None of us are immune to fear and anxiety. It is essential to discern that we are more afraid than many of us are admitting. We have fears about the virus and fears about the government. Freedom from fear comes by focusing on who God is, who God says we are and His eternal purposes. We need to study the scriptures and ask God to show us what He is doing.
Not The First Time
This is not the first time such fear has come to the world. After World War II, the fear of Hitler’s Third Reich was soon replaced with something new – the fear of atomic, nuclear, war. At that time C.S. Lewis wrote with godly wisdom and perspective. The following is an excerpt from his essay, “On Living in an Atomic Age”, published in 1948 in the book, Present Concerns: Journalistic Essays. As you read it, substitute “COVID virus” in every place that Lewis writes “atomic”. Remember that prior to COVID, global fear, anxiety and impending doom were being fuelled by climate catastrophe. Keen observers are already noticing that this fearful message has begun to reassert itself as the COVID crisis is fading. Read Lewis a second time and insert “climate catastrophe”.

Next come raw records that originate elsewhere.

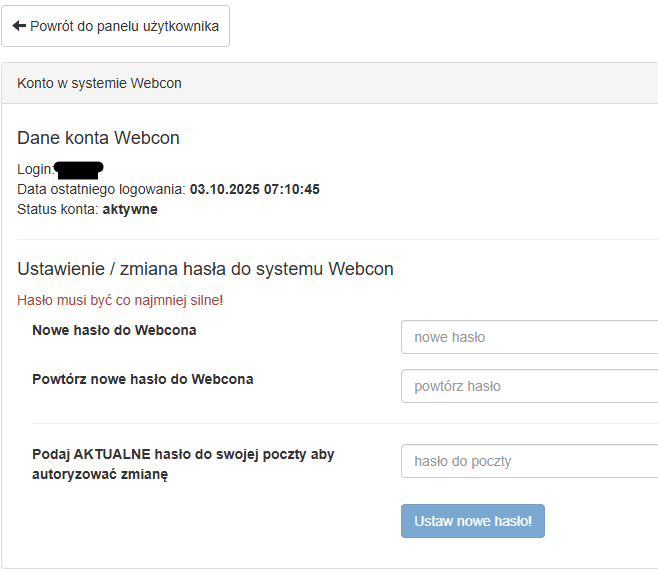Focus the nowe hasło input field
Screen dimensions: 658x569
pyautogui.click(x=528, y=337)
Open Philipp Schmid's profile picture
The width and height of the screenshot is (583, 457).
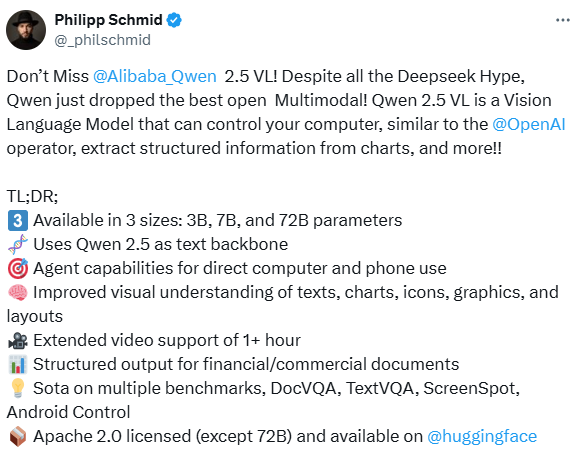(x=26, y=30)
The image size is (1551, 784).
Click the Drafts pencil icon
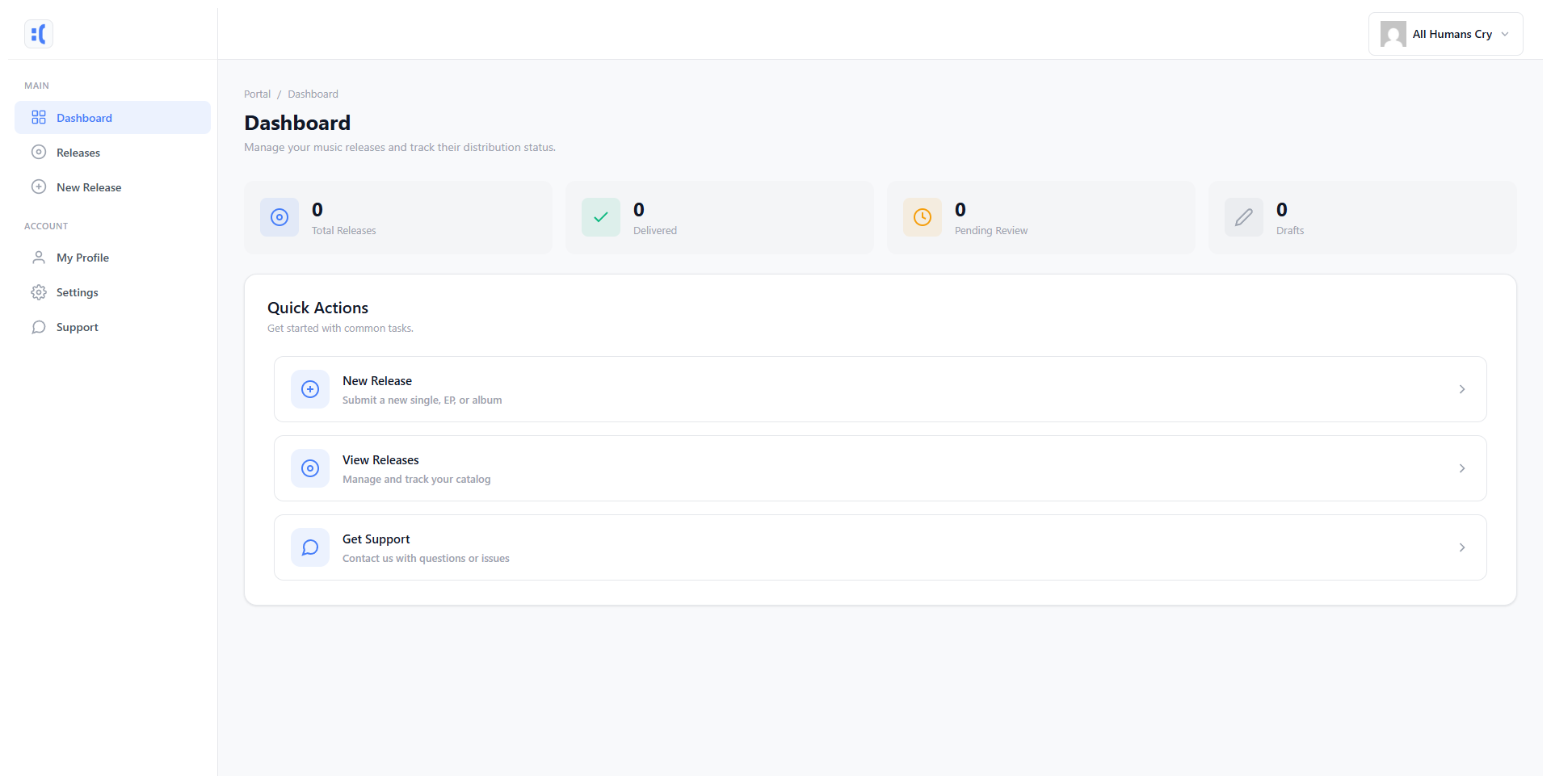tap(1243, 217)
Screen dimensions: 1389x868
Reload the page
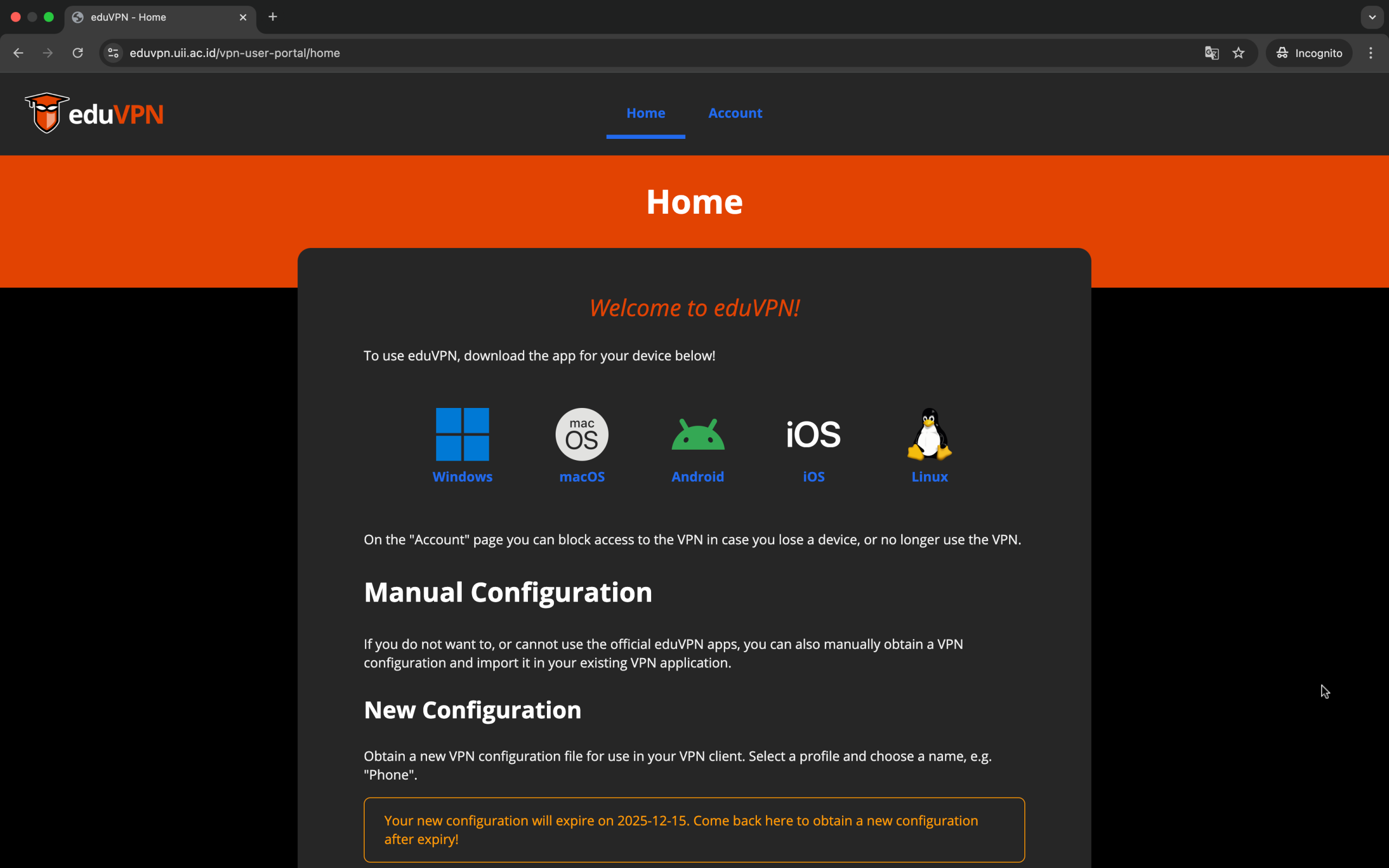tap(78, 53)
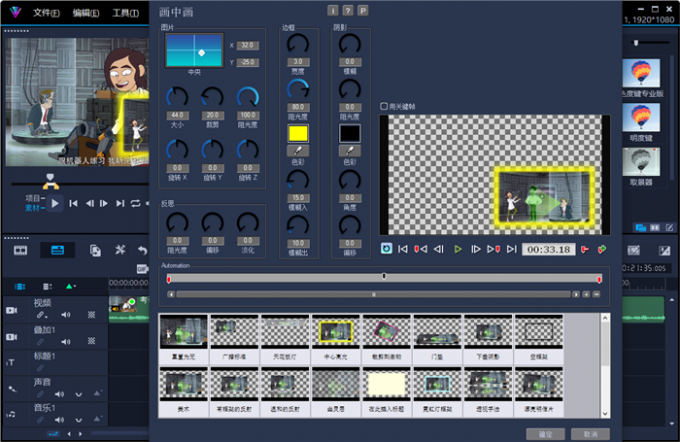Screen dimensions: 680x442
Task: Click the shadow color eyedropper icon
Action: [349, 150]
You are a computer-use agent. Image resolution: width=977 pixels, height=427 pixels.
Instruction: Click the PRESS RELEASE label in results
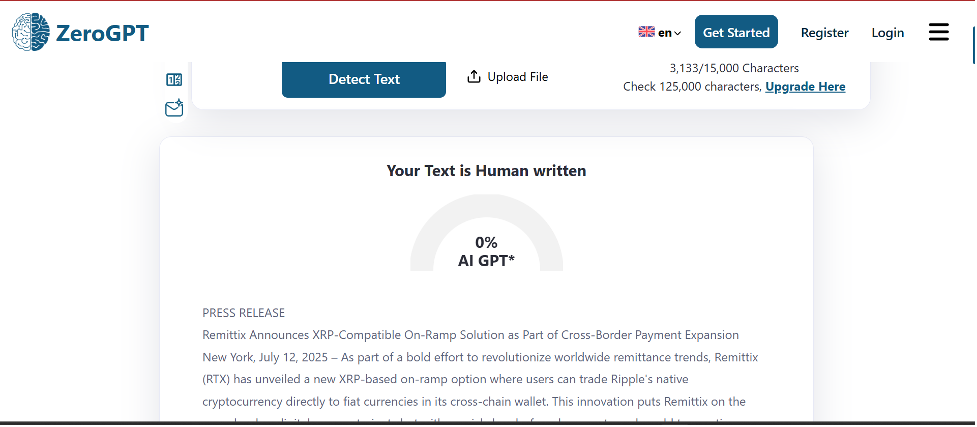pyautogui.click(x=243, y=313)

“In one way we think a great deal too much of the atomic bomb. ‘How are we to live in an atomic age?’ I am tempted to reply: ‘Why, as you would have lived in the sixteenth century when the plague visited London almost every year, or as you would have lived in a Viking age when raiders from Scandinavia might land and cut your throat any night; or indeed, as you are already living in an age of cancer, an age of syphilis, an age of paralysis, an age of air raids, an age of railway accidents, an age of motor accidents.’
“In other words, do not let us begin by exaggerating the novelty of our situation. Believe me, dear sir or madam, you and all whom you love were already sentenced to death before the atomic bomb was invented: and quite a high percentage of us were going to die in unpleasant ways. We had, indeed, one very great advantage over our ancestors – anaesthetics; but we have that still. It is perfectly ridiculous to go about whimpering and drawing long faces because the scientists have added one more chance of painful and premature death to a world which already bristled with such chances and in which death itself was not a chance at all, but a certainty.
“This is the first point to be made: and the first action to be taken is to pull ourselves together. If we are all going to be destroyed by an atomic bomb, let that bomb – when it comes – find us doing sensible and human things—praying, working, teaching, reading, listening to music, bathing the children, playing tennis, chatting to our friends over a pint and a game of darts—not huddled together like frightened sheep and thinking about bombs. They may break our bodies (a microbe can do that) but they need not dominate our minds.”
There is Hope in Christ
“Since you have been raised to new life with Christ, set your sights on the realities of heaven, where Christ sits in the place of honour at God’s right hand. 2 Think about the things of heaven, not the things of earth. 3 For you died to this life, and your real life is hidden with Christ in God. 4 And when Christ, who is your life, is revealed to the whole world, you will share in all his glory.
16 Let the message about Christ, in all its richness, fill your lives. Teach and counsel each other with all the wisdom he gives. Sing psalms and hymns and spiritual songs to God with thankful hearts. 17 And whatever you do or say, do it as a representative of the Lord Jesus, giving thanks through him to God the Father.”
(Paul’s encouragement to the church in Colossae, in Colossians 3).